Log Returns
If $100 grows to $120, what is the single period return?
Discretely... +20% because 120/100-1 = 20%
Continuously... log return is given by LN(P1/P0) or ~18.2%. (If the asset paid dividends, they are included in the numerator).
Period log returns are typically used in quantitative finance
Benefits of log return
* Time additive: Note that the two-period log return is identical to the sum of the each period’s log return. To get the n-period log return, we can simply add the consecutive single period log returns. Conversely, notice the simple return is not time additive.
* Mathematically convenient: logs and exponents are easier to manipulate with calculus. Theoretical models tend to assume, unrealistically but conveniently, continuously compounded rates of return.

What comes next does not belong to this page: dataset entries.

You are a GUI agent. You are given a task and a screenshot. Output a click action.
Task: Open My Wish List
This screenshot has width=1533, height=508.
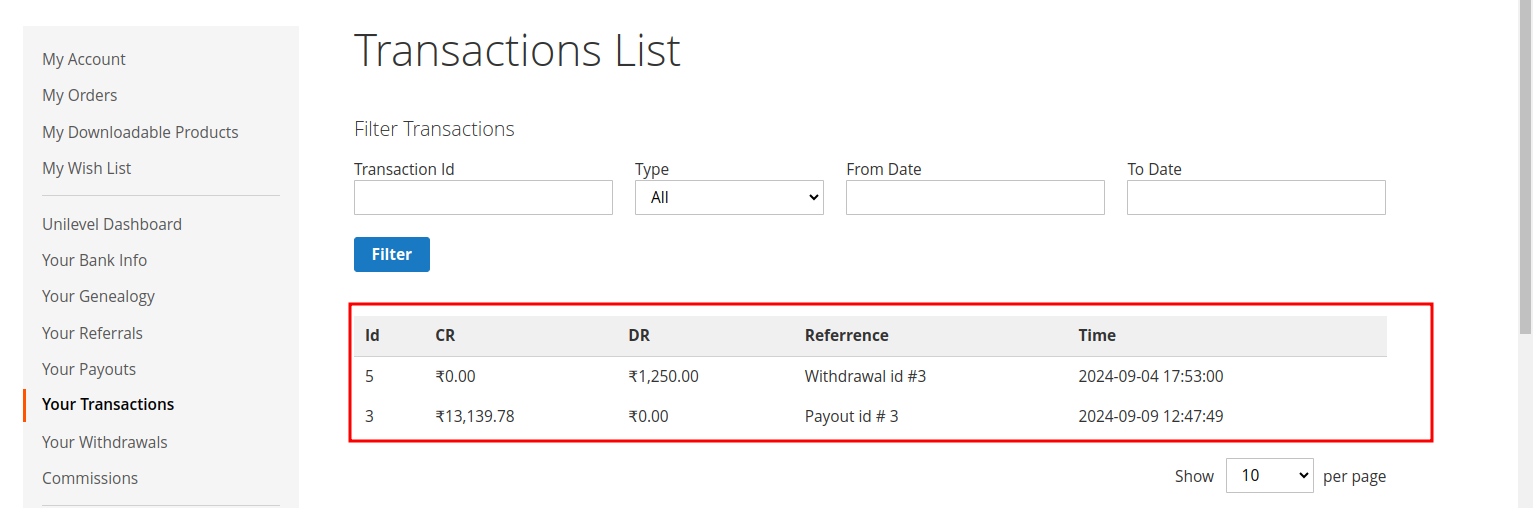coord(87,168)
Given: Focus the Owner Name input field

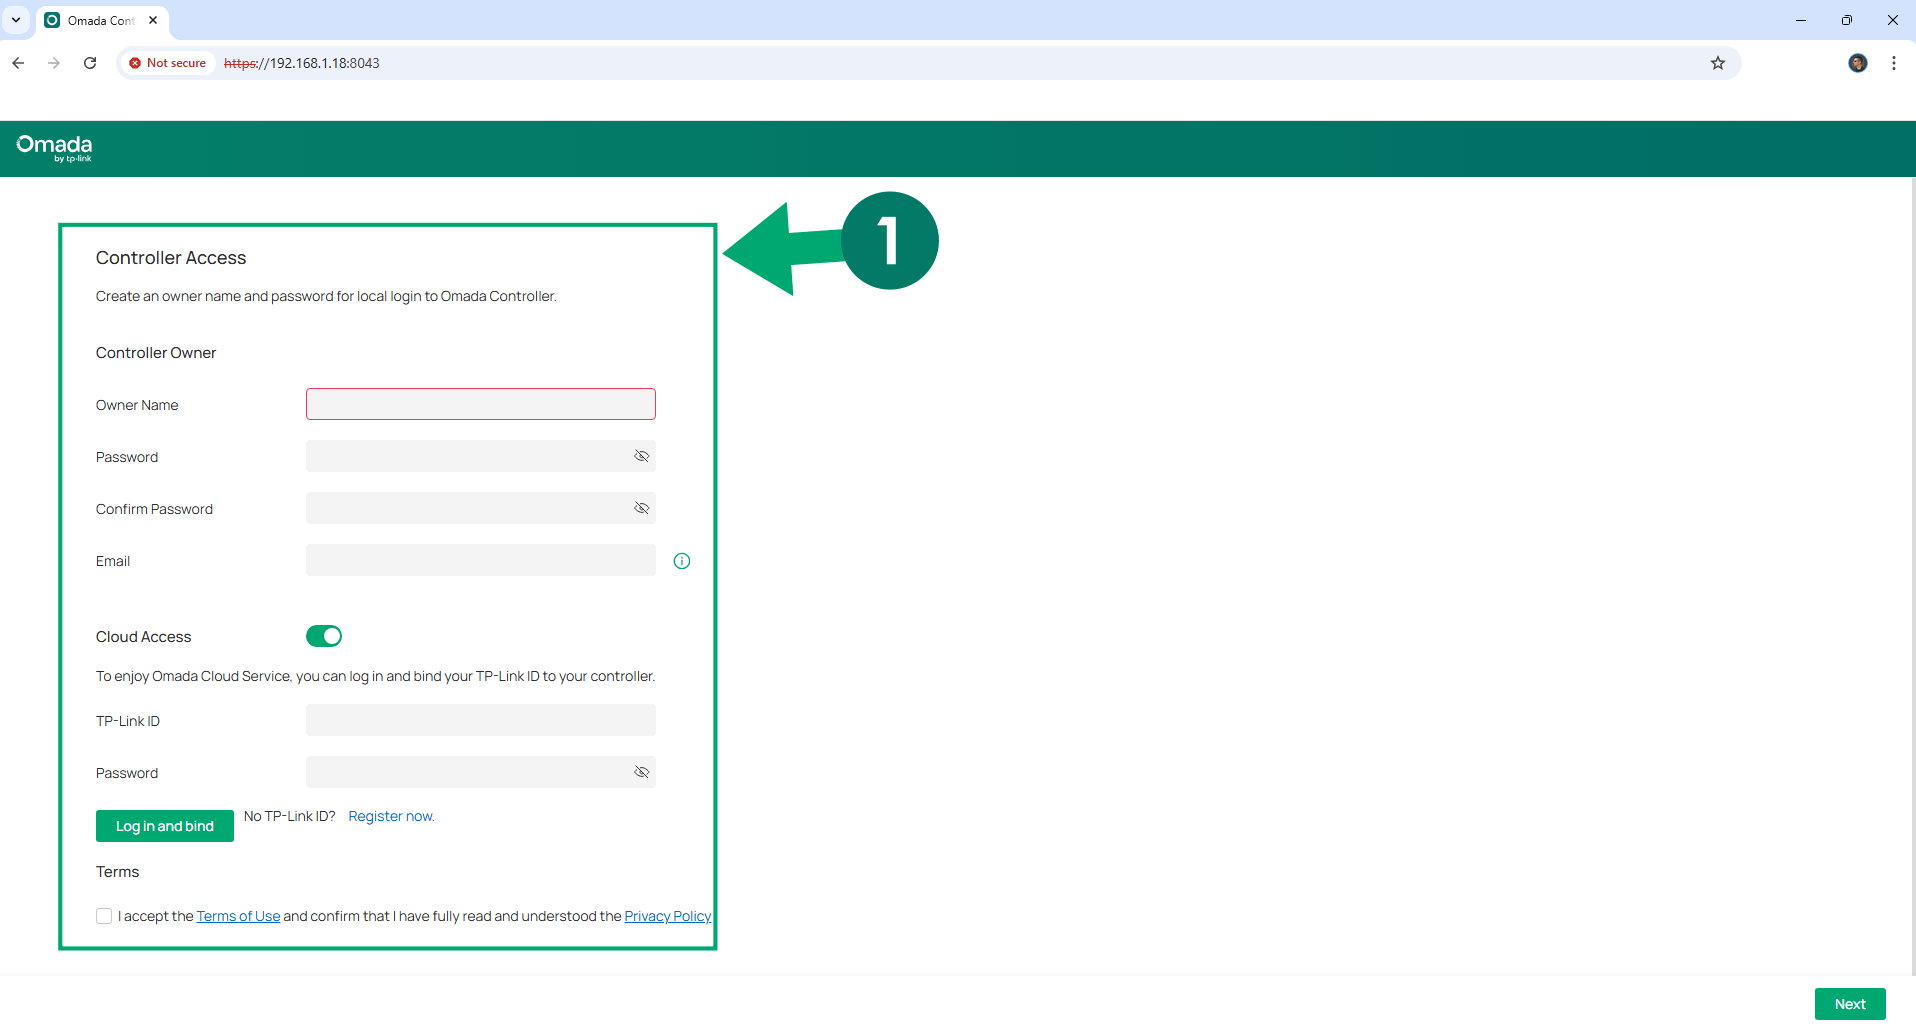Looking at the screenshot, I should (x=480, y=404).
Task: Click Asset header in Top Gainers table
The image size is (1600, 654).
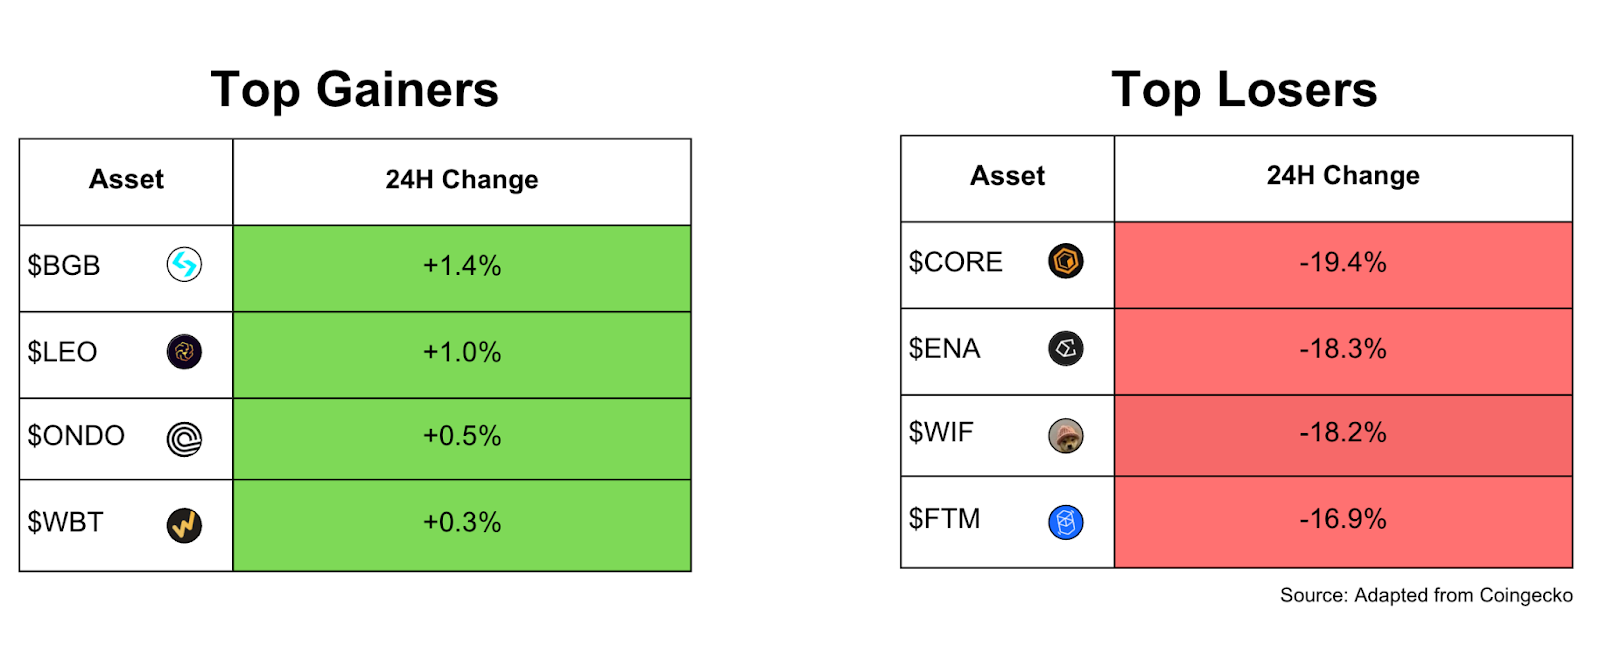Action: click(x=126, y=180)
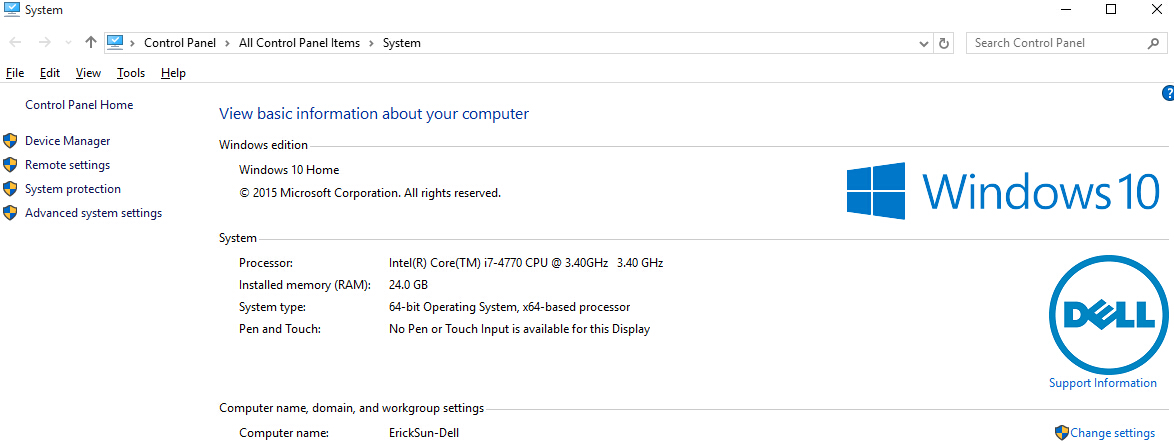
Task: Open the Tools menu
Action: [131, 73]
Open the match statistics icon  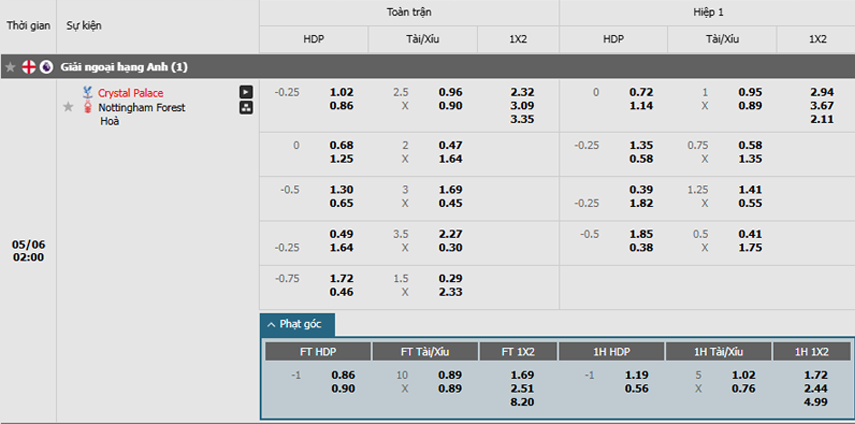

For example, if LogReturn = LN(P1/P0), then EXP[LogReturn] = P1/P0. If f(y) = EXP[LogReturn] then the first derivative, f’(y) is quite wonderfully also EXP[LogReturn]. In short, d/dx EXP[x] = EXP[x].
* Approximately good: for short periods (e.g., daily), the log return approximates the discrete return anyway
Drawbacks of log return
* Not "linear" in portfolio return: We would like to be able to say that portfolio return is a weighted sum of components (assets). However, we cannot say this under log returns: the log return is not linearly additive across portfolio components. But, the discrete return is linearly additive.
* Unrealistic: Markets tend to quote discrete returns